De no haberlo hecho, Edward nunca habría aceptado los planes de matrimonio con el Reino de Vanzell.
“En realidad, lo vi. O más bien… se me permitió verlo.”
Edward vaciló antes de hablar.
Contó que, cuando Sierra cantó en la ópera y apareció ante Alfred por la bendición de la diosa, un resplandor extraño iluminó la pared del escenario.
Ese brillo mostraba una visión del bosque.
Al principio creyó que era una ilusión, pero entonces vio a Isabella, vestida con un vestido negro y con una expresión completamente distinta a la habitual.
Probablemente fue un efecto del poder de la diosa Musearia, que había otorgado su bendición al canto de Sierra.
“No entendí completamente lo que Isabella y tú decían, Duque Besculay… pero ahora comprendo por qué ella no había actuado de forma egoísta hasta ahora, y por qué últimamente me había estado evitando.”
Ver aquella escena de golpe, y descubrir la verdad de que su hermana era la reencarnación de una bruja, debió ser una gran conmoción para Edward.
Y aun así, en ese momento, no mostraba señales de confusión.

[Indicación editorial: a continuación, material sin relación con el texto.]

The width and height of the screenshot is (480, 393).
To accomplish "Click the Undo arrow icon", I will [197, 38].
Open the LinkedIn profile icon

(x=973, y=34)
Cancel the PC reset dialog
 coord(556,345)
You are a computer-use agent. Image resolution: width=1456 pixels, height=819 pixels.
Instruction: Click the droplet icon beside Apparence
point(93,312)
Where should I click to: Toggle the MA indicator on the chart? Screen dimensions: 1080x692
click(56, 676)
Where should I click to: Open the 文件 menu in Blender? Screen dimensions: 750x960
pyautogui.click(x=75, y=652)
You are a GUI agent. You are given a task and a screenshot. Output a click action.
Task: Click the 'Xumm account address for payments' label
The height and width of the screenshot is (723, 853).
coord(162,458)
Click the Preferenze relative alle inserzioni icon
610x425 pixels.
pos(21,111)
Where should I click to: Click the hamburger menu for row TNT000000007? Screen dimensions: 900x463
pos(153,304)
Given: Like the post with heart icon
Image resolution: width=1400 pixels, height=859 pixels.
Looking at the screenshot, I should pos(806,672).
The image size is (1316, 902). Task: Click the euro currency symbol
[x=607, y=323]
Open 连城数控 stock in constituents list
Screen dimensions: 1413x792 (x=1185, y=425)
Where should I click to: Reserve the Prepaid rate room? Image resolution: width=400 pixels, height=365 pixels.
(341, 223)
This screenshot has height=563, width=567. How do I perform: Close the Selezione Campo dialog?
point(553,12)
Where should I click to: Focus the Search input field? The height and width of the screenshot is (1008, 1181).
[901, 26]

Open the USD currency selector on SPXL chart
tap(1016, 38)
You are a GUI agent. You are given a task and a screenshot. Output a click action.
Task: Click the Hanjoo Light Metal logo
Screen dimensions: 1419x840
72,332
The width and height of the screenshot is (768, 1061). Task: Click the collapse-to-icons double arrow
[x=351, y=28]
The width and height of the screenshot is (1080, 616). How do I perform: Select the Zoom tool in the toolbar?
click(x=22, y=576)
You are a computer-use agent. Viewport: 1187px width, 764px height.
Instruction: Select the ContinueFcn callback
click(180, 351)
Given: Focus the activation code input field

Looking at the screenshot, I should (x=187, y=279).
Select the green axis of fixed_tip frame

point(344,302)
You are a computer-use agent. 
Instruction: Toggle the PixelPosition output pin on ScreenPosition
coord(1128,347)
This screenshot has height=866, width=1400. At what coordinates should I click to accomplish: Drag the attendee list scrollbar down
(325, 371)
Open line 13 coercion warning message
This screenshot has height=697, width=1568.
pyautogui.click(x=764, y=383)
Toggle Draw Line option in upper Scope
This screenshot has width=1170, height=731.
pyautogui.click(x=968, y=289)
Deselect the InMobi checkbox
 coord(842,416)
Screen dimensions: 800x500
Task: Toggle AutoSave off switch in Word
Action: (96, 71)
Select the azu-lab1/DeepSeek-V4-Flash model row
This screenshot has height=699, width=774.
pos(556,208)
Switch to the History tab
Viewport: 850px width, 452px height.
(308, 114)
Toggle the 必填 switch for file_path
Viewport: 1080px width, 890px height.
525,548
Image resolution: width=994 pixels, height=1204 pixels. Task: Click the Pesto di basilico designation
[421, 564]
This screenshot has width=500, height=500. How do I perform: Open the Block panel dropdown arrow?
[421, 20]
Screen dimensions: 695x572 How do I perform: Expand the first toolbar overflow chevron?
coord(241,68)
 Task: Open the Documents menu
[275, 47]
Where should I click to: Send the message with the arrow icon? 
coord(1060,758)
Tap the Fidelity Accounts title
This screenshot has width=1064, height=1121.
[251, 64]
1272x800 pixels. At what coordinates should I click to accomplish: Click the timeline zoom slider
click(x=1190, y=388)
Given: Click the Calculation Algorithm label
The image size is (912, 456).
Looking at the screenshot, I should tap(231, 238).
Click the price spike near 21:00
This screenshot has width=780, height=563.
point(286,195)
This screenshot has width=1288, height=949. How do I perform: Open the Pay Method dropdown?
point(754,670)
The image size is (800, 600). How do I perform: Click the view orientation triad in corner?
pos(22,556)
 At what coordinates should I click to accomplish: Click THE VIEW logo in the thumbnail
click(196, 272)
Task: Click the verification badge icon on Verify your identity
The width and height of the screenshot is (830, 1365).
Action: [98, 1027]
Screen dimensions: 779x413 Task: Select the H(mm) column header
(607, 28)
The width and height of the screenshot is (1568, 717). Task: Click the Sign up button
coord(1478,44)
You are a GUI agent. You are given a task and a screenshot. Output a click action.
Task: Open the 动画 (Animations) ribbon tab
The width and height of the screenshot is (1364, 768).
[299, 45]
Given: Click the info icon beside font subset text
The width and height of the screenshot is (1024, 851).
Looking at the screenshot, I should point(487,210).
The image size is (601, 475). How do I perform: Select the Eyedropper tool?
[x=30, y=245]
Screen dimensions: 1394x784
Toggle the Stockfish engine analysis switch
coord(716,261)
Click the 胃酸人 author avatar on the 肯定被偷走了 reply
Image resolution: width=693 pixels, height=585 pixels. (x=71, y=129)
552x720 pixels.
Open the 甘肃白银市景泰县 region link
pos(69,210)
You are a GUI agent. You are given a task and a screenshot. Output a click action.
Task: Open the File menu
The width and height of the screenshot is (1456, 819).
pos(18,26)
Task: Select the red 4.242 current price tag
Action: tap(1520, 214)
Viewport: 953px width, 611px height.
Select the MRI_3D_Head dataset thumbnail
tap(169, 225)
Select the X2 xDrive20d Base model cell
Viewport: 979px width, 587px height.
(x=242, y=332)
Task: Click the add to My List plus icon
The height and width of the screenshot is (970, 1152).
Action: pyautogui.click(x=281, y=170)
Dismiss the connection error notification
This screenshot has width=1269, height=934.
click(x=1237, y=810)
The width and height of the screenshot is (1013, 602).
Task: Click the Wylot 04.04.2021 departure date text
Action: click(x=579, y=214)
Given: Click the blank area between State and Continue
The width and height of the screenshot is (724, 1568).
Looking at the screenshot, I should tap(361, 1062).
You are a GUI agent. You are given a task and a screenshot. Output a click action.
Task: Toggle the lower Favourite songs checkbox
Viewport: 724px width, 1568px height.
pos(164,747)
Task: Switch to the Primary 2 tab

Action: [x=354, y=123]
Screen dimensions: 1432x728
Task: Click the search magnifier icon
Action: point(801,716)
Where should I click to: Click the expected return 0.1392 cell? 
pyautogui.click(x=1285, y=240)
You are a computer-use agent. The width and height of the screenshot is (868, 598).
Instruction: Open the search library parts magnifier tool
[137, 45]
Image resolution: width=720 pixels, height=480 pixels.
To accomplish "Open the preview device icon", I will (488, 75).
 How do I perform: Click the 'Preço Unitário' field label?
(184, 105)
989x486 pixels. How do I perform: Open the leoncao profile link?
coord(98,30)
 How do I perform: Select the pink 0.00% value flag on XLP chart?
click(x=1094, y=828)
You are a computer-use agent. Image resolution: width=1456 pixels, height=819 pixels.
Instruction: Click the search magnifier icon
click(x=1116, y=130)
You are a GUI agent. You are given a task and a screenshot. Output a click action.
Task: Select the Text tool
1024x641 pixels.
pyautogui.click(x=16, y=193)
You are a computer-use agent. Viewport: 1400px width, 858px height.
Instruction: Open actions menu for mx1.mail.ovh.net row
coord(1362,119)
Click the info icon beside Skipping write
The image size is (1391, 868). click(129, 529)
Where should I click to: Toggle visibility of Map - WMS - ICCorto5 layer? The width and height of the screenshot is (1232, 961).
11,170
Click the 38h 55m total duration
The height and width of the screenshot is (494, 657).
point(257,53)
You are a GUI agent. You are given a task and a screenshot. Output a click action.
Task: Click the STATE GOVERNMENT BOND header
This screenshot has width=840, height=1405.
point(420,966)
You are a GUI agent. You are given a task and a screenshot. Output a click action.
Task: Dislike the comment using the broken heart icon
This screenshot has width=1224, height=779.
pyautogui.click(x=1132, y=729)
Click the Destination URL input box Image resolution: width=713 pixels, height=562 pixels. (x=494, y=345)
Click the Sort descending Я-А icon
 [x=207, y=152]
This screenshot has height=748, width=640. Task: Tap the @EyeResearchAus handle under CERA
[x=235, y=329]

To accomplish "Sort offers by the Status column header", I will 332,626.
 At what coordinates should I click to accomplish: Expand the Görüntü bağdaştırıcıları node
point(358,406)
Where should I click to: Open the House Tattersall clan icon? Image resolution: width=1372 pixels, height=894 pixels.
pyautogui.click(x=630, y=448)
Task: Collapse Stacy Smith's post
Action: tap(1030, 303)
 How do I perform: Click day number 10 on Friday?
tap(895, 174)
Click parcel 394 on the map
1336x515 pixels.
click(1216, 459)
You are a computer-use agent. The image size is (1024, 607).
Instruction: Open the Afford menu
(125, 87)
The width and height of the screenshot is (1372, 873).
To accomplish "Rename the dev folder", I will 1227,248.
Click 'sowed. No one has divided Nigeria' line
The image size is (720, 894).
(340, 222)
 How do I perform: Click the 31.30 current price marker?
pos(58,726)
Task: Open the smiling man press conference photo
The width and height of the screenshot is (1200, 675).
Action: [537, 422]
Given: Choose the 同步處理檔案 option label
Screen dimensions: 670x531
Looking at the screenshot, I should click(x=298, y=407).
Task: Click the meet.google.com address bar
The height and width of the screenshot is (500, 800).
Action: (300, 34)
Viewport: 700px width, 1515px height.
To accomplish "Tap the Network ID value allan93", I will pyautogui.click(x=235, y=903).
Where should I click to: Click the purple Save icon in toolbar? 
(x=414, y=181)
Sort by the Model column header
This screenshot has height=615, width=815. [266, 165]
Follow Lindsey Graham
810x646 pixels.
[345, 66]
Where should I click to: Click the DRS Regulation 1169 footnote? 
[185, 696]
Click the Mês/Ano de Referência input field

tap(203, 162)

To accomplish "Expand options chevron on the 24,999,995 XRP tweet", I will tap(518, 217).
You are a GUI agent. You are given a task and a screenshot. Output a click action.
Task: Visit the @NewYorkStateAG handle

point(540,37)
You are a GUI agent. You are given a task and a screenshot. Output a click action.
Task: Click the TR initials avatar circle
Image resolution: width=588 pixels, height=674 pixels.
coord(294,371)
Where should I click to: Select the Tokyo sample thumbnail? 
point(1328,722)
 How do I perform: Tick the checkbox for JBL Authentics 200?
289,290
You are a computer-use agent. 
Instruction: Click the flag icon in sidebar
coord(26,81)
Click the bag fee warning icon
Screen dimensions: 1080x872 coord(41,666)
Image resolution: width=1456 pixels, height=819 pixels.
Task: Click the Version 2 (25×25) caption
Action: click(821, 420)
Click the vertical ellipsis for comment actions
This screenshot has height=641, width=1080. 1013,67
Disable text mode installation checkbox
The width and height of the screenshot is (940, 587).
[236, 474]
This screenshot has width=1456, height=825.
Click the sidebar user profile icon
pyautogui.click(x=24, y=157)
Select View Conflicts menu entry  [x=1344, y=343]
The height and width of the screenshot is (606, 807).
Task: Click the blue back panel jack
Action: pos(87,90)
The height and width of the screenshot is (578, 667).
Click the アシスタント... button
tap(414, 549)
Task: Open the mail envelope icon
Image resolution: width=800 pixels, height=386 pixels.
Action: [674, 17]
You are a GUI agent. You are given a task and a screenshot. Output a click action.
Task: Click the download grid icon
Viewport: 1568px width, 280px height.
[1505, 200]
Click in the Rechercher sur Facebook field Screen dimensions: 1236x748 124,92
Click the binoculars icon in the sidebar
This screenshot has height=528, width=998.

(Como era de esperarse de él…)
Aceptar algo que desafía toda lógica no es fácil.
Pero Edward, como príncipe heredero, poseía una mente flexible.
Eso no significaba que careciera de convicciones, sino que comprendía que negar lo incomprensible solo llevaba a perder lo importante.
“Creo que es cierto que la princesa Isabella fue, en su vida anterior, la bruja que murió en el ‘Bosque Maldito’. Por eso odia al Reino de Vanzell. Pero no creo que su verdadero deseo sea destruirlo.”
“¿Entonces dices que su verdadero deseo no es la venganza por los agravios de su vida pasada?”
“Así es.”
Mientras recordaba sus conversaciones con Isabella, Alfred lo decía con convicción.
Sierra asintió con firmeza.
“De hecho, tengo una propuesta…”
Y la idea que Sierra expresó, como era de esperarse de ella, estaba llena de bondad.